Filme com arrastão de cães vence mostra e é mais comentado em Cannes
Num ano em que nenhum filme da competição provocou barulho de verdade, os cachorros tomaram conta. Tendo o labrador Hagen como estrela, o filme húngaro "White God" (em português, "deus branco") foi o filme mais comentado desta edição e conseguiu levar prêmios tão diferentes como o de melhor filme da mostra Un Certain Regard e a divertida Palm Dog, para o melhor cão atuando num filme do festival.
"White God" já abre com uma cena impressionante: uma menina anda de bicicleta por uma Budapeste deserta, quando uns 200 cães dobram a esquina e começam a correr atrás dela. A história então volta no tempo, e descobrimos que Hagen, o chefe da matilha, vive com sua dona, a menina Lili.
O pai da garota não surporta o cachorro e decide deixá-lo num canil. Hagen foge e começa toda uma jornada difícil: vai parar nas mãos de um mendigo, que o vende para um treinador de cães de briga, que faz dele uma máquina de matar. Quando consegue escapar, Hagen monta uma gangue gigantesca de “parceiros”. Furiosos, os 200 cães armam uma fuga em massa do canil e saem às ruas para buscar vingança de todos os que maltrataram Hagen, promovendo um verdadeiro arrastão por Budapeste.
O diretor húngaro Kornel Mundruczó usou dois labradores gêmeos, Luke e Body, para o papel de Hagen. Dezenas de treinadores de animais ajudaram a ensaiar as cenas supercomplicadas. “Foi uma experiência terapêutica. O filme é uma bela prova da cooperação singular entre duas espécies.
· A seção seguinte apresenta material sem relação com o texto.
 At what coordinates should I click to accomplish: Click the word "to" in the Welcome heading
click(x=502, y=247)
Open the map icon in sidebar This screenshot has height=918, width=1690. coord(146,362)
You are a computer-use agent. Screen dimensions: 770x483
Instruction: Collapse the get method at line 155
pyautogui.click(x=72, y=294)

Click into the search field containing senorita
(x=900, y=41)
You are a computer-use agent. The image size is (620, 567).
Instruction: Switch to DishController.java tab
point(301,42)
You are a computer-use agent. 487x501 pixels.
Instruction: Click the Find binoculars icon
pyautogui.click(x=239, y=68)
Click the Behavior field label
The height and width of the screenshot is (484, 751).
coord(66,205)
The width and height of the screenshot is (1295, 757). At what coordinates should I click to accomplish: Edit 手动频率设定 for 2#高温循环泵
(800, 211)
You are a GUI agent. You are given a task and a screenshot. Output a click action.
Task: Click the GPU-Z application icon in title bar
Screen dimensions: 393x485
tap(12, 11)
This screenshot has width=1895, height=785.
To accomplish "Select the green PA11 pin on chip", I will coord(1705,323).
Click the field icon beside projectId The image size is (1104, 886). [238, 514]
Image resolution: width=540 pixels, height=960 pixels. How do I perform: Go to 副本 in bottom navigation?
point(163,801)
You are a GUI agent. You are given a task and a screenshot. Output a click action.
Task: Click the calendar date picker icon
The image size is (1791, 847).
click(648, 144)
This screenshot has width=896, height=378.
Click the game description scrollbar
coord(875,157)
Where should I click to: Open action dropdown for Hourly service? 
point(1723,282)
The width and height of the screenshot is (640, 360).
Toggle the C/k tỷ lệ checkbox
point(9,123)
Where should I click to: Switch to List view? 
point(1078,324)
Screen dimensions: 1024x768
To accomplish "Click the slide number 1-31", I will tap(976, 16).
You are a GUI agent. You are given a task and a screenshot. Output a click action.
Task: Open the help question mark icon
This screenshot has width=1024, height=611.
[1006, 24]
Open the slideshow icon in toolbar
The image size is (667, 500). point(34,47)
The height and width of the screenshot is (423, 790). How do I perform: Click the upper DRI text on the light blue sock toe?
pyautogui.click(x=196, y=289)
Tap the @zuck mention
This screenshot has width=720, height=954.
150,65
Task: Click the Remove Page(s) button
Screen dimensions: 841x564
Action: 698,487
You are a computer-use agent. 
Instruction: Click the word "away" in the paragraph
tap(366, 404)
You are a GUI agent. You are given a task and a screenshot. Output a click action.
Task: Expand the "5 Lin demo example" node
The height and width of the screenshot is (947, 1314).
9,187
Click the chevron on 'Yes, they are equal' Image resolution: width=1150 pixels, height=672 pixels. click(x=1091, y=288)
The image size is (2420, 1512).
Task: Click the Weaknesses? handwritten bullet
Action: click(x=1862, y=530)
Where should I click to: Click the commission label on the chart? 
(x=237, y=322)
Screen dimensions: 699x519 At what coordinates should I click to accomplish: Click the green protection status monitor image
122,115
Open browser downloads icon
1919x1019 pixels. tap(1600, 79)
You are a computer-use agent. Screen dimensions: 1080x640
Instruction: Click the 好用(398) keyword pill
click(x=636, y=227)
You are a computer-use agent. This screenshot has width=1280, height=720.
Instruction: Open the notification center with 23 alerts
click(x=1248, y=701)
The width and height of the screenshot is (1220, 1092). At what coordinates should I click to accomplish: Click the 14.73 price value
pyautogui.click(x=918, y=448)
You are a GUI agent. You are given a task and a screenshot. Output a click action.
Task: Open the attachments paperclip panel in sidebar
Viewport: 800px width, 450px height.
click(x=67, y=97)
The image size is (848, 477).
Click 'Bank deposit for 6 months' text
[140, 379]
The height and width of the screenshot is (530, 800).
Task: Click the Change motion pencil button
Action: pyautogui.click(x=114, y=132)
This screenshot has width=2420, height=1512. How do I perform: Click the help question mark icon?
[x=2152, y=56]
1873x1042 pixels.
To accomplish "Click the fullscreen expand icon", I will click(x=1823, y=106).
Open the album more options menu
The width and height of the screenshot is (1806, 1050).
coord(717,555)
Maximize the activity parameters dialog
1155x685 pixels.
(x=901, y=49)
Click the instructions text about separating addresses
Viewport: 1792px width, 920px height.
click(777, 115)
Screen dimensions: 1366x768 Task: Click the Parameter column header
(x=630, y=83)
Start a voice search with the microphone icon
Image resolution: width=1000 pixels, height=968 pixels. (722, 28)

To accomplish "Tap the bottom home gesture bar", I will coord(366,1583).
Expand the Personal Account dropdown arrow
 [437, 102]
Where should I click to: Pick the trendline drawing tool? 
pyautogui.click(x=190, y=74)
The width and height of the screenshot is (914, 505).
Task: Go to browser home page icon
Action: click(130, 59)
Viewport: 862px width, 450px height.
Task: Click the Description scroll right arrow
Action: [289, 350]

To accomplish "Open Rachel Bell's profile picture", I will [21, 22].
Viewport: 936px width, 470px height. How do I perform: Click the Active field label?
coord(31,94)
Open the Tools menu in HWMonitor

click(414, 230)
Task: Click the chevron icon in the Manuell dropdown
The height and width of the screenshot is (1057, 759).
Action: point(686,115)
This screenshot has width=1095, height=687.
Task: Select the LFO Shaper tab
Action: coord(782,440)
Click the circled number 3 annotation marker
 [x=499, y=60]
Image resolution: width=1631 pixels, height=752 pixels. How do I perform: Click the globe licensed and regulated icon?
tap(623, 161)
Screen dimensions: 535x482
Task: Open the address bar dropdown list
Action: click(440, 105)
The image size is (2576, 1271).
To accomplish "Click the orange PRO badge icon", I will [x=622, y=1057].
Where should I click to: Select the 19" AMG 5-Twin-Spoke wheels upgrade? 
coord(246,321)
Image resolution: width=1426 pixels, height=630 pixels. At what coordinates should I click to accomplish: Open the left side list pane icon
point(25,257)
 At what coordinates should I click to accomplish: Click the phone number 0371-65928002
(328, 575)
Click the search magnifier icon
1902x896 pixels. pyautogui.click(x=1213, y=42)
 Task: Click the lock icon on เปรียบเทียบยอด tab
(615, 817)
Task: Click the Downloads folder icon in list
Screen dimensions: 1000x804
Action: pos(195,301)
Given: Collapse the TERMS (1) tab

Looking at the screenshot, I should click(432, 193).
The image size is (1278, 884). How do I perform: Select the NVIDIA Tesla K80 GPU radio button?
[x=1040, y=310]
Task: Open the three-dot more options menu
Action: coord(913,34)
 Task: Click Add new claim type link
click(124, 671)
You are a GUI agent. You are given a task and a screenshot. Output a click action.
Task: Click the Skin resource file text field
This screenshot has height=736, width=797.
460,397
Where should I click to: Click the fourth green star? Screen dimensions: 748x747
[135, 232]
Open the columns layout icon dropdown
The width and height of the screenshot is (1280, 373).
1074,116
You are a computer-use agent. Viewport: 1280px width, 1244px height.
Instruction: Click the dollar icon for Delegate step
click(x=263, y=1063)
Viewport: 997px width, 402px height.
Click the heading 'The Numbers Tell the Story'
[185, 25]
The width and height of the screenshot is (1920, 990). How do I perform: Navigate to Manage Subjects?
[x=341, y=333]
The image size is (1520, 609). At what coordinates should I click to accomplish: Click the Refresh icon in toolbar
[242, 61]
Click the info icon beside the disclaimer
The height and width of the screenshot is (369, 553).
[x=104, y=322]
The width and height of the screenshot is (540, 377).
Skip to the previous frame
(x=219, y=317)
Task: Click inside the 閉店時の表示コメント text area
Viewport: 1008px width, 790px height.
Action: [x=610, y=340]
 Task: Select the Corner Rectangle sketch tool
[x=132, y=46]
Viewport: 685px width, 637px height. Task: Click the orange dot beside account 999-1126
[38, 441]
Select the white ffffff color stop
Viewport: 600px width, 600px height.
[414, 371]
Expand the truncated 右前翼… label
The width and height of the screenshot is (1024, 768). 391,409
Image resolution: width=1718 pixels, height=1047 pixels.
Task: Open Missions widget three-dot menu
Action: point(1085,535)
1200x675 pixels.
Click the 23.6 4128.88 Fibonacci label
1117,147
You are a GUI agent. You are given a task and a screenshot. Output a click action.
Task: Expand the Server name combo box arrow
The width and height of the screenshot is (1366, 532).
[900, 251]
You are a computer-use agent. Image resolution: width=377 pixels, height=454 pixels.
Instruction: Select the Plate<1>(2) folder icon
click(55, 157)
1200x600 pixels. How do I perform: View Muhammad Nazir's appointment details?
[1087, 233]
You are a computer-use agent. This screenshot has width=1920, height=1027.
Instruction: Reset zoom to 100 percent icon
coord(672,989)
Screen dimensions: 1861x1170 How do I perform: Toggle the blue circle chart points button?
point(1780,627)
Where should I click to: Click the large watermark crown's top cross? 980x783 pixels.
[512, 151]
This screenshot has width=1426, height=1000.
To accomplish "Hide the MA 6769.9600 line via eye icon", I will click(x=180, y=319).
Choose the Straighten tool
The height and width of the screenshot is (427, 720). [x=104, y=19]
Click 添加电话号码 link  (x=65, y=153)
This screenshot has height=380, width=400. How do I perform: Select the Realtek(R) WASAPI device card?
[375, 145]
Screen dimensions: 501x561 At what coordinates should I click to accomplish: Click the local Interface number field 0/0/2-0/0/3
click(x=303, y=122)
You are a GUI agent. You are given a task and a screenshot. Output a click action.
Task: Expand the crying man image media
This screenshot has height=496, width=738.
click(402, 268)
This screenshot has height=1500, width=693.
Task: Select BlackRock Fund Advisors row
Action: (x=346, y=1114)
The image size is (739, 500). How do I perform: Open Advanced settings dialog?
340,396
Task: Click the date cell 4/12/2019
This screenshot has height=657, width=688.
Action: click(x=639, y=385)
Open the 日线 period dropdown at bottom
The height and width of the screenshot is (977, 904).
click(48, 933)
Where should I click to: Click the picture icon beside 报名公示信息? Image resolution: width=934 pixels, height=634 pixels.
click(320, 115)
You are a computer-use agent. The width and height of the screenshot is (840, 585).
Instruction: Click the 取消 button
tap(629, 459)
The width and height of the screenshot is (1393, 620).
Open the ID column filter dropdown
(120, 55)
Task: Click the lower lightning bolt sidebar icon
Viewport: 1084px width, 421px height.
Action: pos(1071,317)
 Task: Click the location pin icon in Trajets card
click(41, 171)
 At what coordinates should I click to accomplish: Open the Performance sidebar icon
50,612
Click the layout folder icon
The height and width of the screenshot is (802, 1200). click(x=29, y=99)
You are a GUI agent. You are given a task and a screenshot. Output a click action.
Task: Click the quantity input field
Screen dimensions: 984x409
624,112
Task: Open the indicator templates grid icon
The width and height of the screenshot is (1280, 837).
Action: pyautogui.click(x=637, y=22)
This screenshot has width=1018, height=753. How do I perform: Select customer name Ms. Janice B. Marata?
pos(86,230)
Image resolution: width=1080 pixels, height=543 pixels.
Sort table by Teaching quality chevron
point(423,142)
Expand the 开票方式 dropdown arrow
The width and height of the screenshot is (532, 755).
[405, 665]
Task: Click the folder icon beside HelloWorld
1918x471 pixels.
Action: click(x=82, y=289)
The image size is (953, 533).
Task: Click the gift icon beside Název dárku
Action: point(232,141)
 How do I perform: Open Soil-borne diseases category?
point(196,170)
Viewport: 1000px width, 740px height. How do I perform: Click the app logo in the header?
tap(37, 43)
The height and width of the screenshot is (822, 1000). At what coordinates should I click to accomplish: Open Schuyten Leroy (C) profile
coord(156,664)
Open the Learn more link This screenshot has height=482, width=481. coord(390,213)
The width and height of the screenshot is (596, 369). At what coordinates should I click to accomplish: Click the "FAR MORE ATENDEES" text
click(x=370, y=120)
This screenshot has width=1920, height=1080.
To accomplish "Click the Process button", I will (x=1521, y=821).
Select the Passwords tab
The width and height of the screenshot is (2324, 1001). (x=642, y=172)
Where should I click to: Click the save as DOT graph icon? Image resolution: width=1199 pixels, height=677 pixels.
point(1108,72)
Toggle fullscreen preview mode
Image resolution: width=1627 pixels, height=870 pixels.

E o mais extraordinário é que todos os cachorros usados vieram da Sociedade Protetora dos Animais, e no final do filme todos foram adotados”’conta o diretor.
A menina Lili, claro, será a única que poderá deter os cães, tocando o seu trompete numa versão moderna de "O Flautista de Hamelin". O último plano, com Lili deitada na rua ao lado dos 200 cães depois de acalmá-los com sua música, é um dos mais fortes vistos no festival.
“White God” --cujo deus branco do título é uma reverência ao homem-- remete a um clássico de Samuel Fuller, “Cão Branco” (1982), que também contava a história de um cão treinado para matar. Mas Mundruczó confirma o que é fácil ver na tela: o filme não é uma simples diversão e embute uma forte crítica social e política. “A história foi muito inspirada nas relações sociais inverossímeis e cada vez mais hostis dos dias de hoje. O senso de superioridade tornou-se um privilégio da civilização ocidental do qual é impossível não abusar. Em vez das minorias, escolhi os animais como tema do filme”, explicou.